My Little Tribute to Tita Cory

“I'm not sure what the theme of my homily today ought to be. Do I want to speak of the miracle of Our Lord's divine transformation? Not really, no. I don't want to talk about His divinity. I'd rather talk about His humanity. I mean, you know, how He lived His life, here on Earth. His *kindness*, His *tolerance*... Listen, here's what I think. I think that we can't go around... measuring our goodness by what we don't do. By what we deny ourselves, what we resist, and who we exclude. I think... we've got to measure goodness by what we *embrace*, what we create... and who we include.”
-Père Henri, CHOCOLAT


As an attempt to stop myself from weeping for Tita Cory’s death, I stopped watching television for a few hours and decided to watch Chocolat instead. I watched it for the nth time and it was one of the best decisions I made in the past months (I haven’t been making a lot, in fact, I haven’t made a few). I have been meaning to write about the death of “the woman in yellow,” but I just couldn’t figure out how. I recognize that I am not in the best position to talk about Patriotism at this point, especially since I started this hiatus to prepare for the bar, four months ago. It felt like I couldn’t give justice to Madame President’s death if I write about something that is not personal. So, I am honoring her by applying her teachings to my life as a bar reviewee, as a struggling future bar-taker…

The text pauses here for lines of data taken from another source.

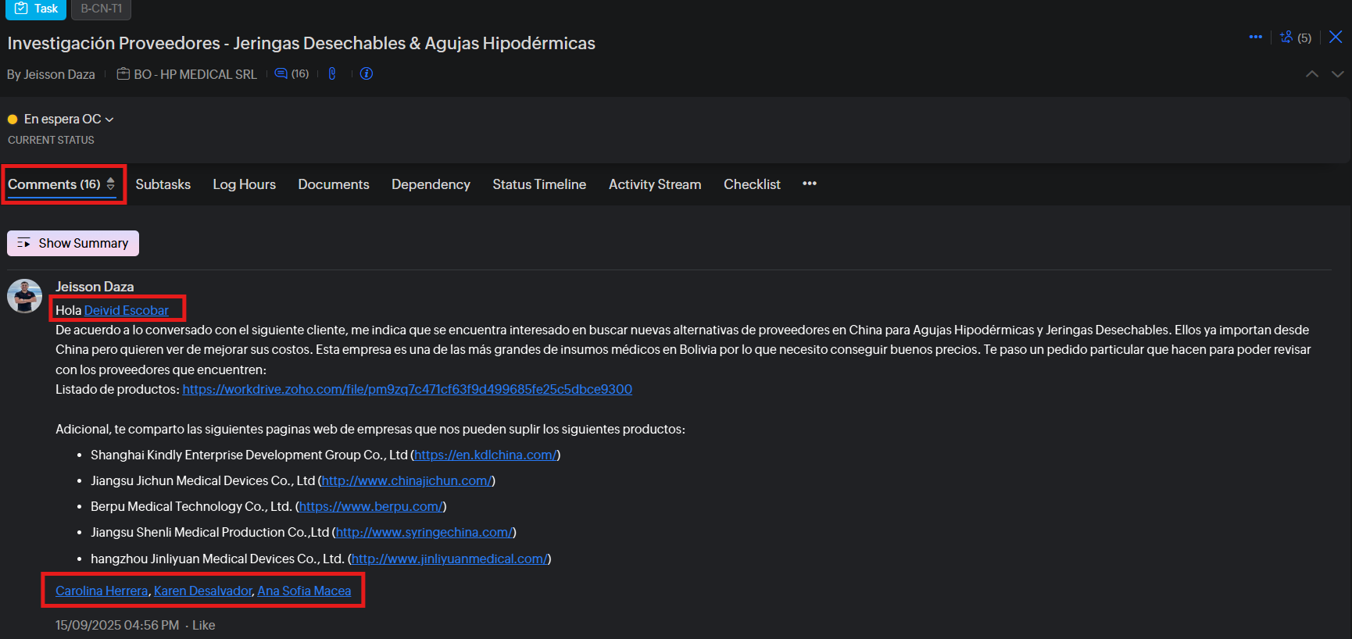
Task: Expand more tabs after Checklist
Action: pos(809,184)

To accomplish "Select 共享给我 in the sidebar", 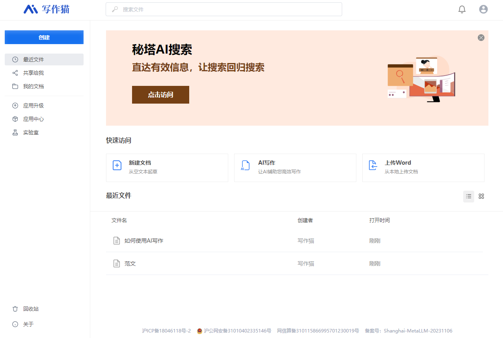I will click(x=33, y=72).
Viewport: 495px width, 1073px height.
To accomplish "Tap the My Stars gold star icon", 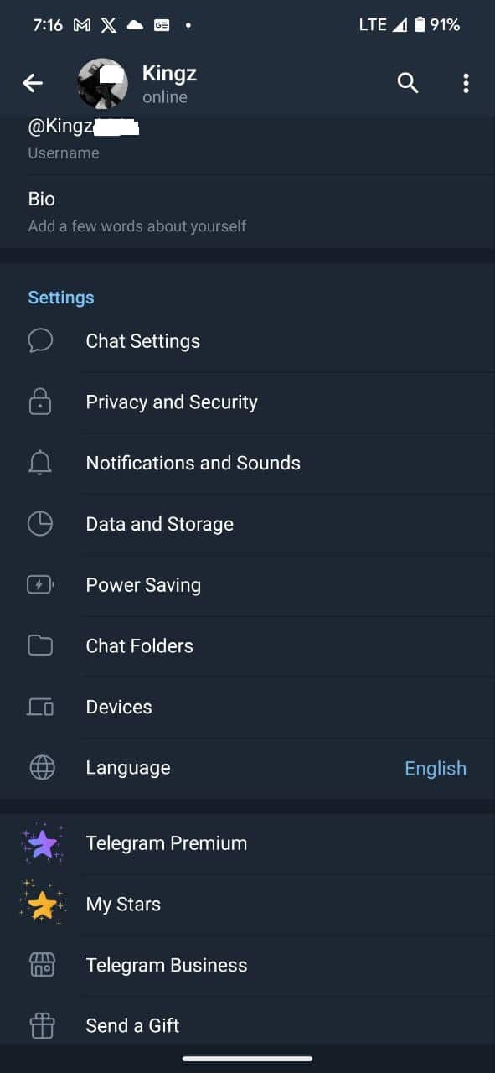I will click(41, 904).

When we sacrifice, work hard and do our best no matter what, we tend to expect people to understand us and recognize our effort. We feel frustrated that people are not adjusting to us, not being responsive to our needs, not being enough. That is the problem. We have the tendency to blame people for not caring, for not feeling what we feel and for not understanding us that we tend to forget that the essence of sacrifice is not recognition but inspiration. Inspiring others not by imposing on them what we think should be done but by showing them that we are happily carrying our burdens because it is, precisely, ours. Corazon Aquino’s husband was imprisoned and assassinated. Her government was challenged by a series of coups, she was looked down on for not knowing enough… for not being enough. She sacrificed a lot for a country that didn’t only disappoint but even actively hurt her. Then, as an icing to the really sad cake, she got cancer. But she never saw it as a justification to be vengeful, hateful or even the least hurtful. Instead, she saw it as an opportunity to teach everyone the lesson of patience, forgiveness, love and faith.

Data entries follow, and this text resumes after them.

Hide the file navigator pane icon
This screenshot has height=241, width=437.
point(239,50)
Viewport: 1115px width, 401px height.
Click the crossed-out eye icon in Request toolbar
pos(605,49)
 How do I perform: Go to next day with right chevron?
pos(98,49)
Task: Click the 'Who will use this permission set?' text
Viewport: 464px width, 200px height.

As bar examinees, we always jokingly say that we have the right to be cranky, to be inconsiderate… to be taken care of. It is perfectly understandable, especially at this point when we feel the pressure of the impending doom that is the Bar Exam. We are so engrossed in our preparations that we forget that other people are living their lives too. The world did not stop turning when we began to study for this supposed make or break exam. These people too are facing challenges that are different from ours. This is not to underestimate the mental and emotional suffering that we all are going through, but this is to remind us that we chose to be here. We must not forget what we are fighting for, why we chose to embark on this journey. It is not to alienate people but to eventually include them in a better life that we wish to have after we achieve our dreams.

It got me into thinking, have we at least said thank you to the people who tirelessly prepare meals for us, who put up with our tantrums that we brand as stressed-induced, to everyone who has irritated us for asking how our reviews are going even if at the back of our minds we know that they mean well, to our family and friends whom we have temporarily excluded from our lives just because we want to focus on the bar? Have we stopped for a while to recognize that we have hurt others by being apathetic, for being unstable, for being the monsters that we have become as we struggle to become supposed better creatures of the law? Have we at least tried?

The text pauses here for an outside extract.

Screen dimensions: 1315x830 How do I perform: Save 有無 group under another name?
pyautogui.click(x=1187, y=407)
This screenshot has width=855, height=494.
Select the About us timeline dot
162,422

Do we really have to lose control over how we act, how we feel, how we live our lives? Did we really earn that right? I don’t think so. I take it back, “The bar is not a justifying circumstance for everything.” It mitigates but it still makes us liable for how we have altered our ways and how we unconsciously affected others. There is no excuse for being rude, for being impatient, for being insensitive, for being inconsiderate… for forgetting humanity. Yes, we are having a hard time, but it doesn't give us the right to give others a hard time too. Cory didn't see it that way. She had a lot on her hands too, you know... HER WHOLE LIFE.

What the hell are we complaining about?